Из-за значительно меньшего молекулярного веса пептоидного модуля по сравнению с белковым модулем разделение непрореагировавшего белкового модуля Fc с конъюгированным является крайне трудоемким и дорогостоящим процессом. Для исключения необходимости их разделения необходимо добиться содержания в реакционной смеси не менее 95% конъюгированного бифункционального агента. После проведения цикла конъюгации и очистки при использовании буфера PBS рН 7.2 и при соотношении пептидного модуля: кроссшивающего линкера 1:10 удается достигнуть не менее 95% выхода конъюгированного бифункционального агента (Фиг. 4).

Изобретение иллюстрируют следующие графические материалы:

Фиг. 1. - Схема конъюгации константного фрагмента иммуноглобулина человека (Fc) с пептоидом AMogP3 с использованием бифункционального линкера с реакционными сукцинимидной и малеимидной группами.
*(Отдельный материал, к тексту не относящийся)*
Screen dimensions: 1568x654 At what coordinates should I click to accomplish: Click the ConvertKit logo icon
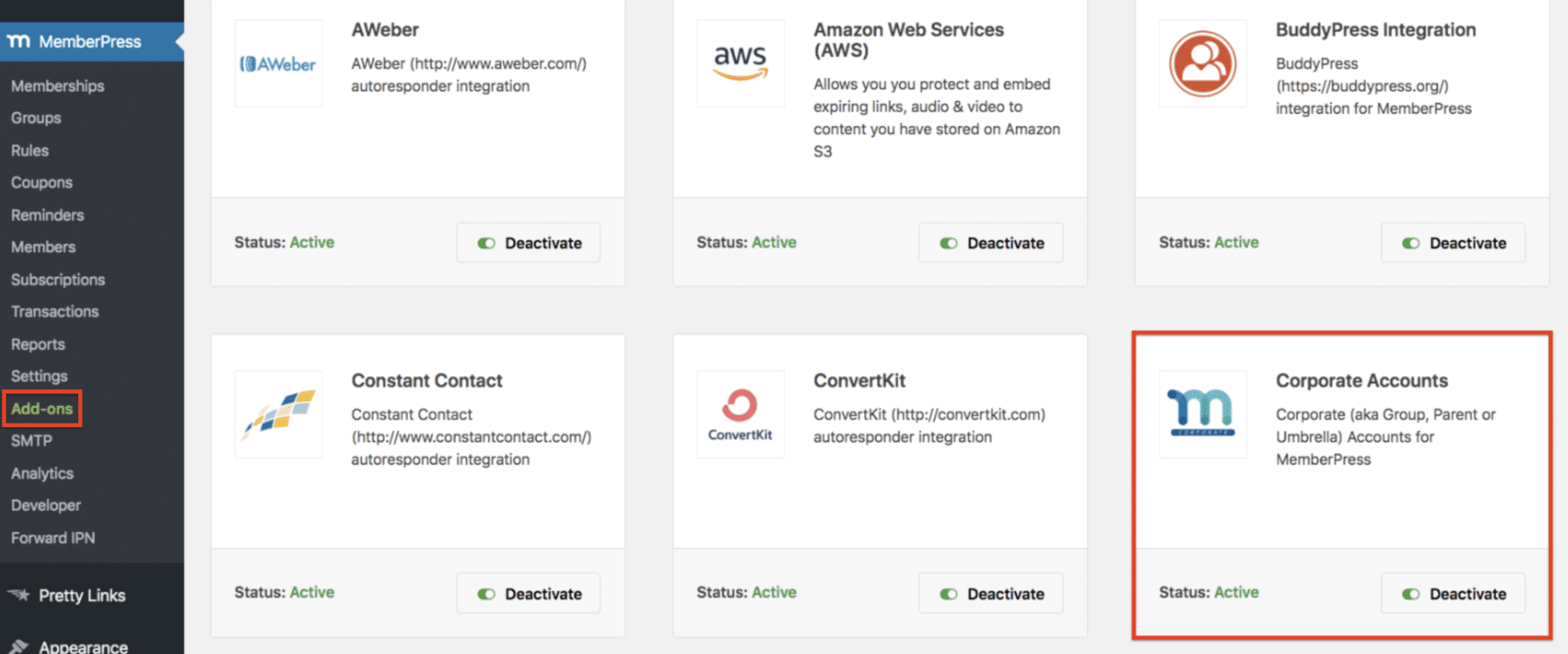pos(740,414)
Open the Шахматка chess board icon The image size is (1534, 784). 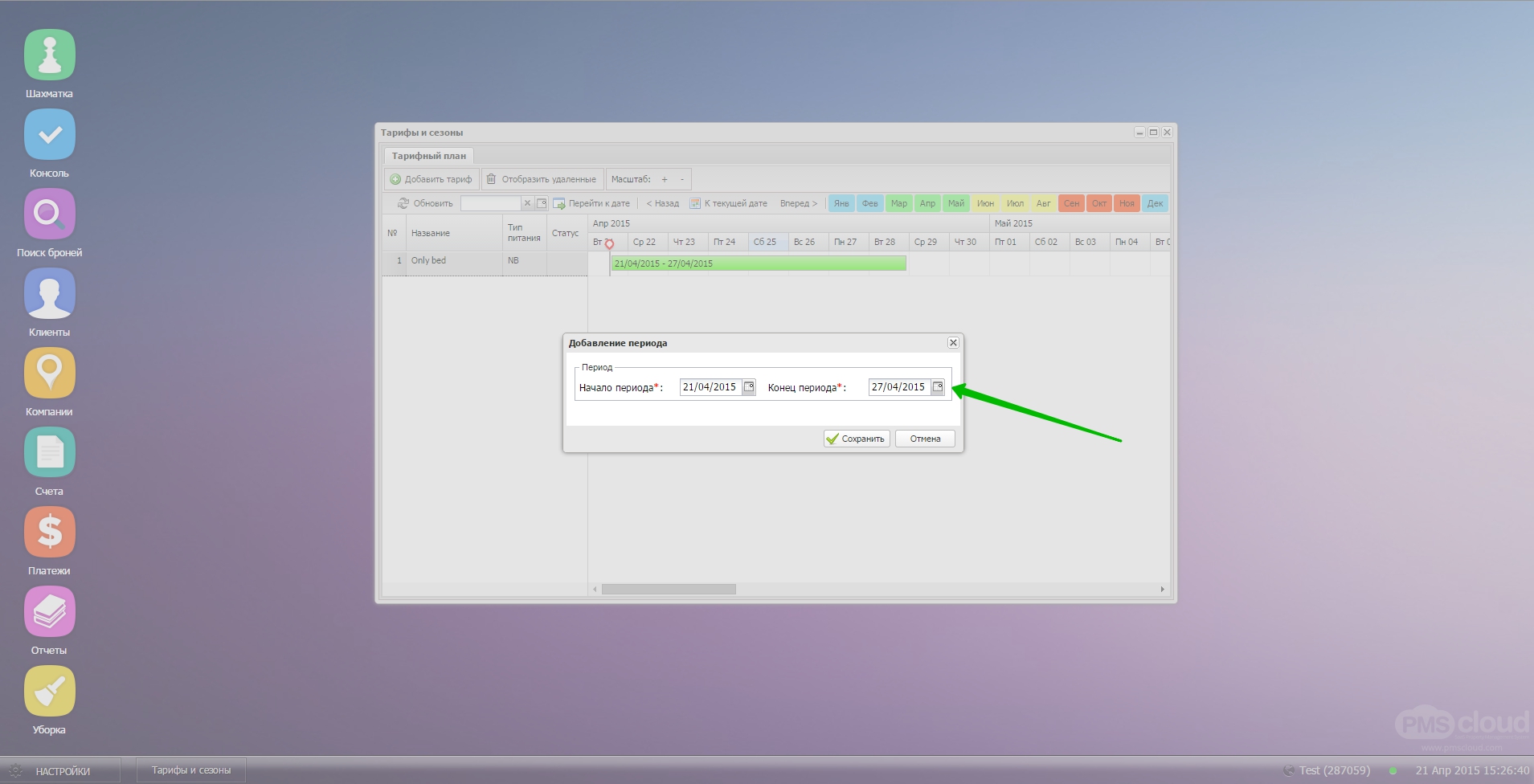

Фиг. 2. - Профиль гель-фильтрационной хроматографии с использованием колонки Superdex75 для разделения непрореагировавшего пептоида A-MogP3 от фракции Fc-пептоид AMogP3

Фиг. 3. - Схема бифункционального линкера SM(PEG)2

Фиг. 4. - Анализ различных условий конъюгации Fc - AMogP3c применением ПААГ (верхняя панель) и блоттинга по Вестерну (нижняя панель).

Таблица. Временная и количественная характеризация этапов конъюгации бифункционального агента 1 г (Fc-линкер-пептоид AMogP3).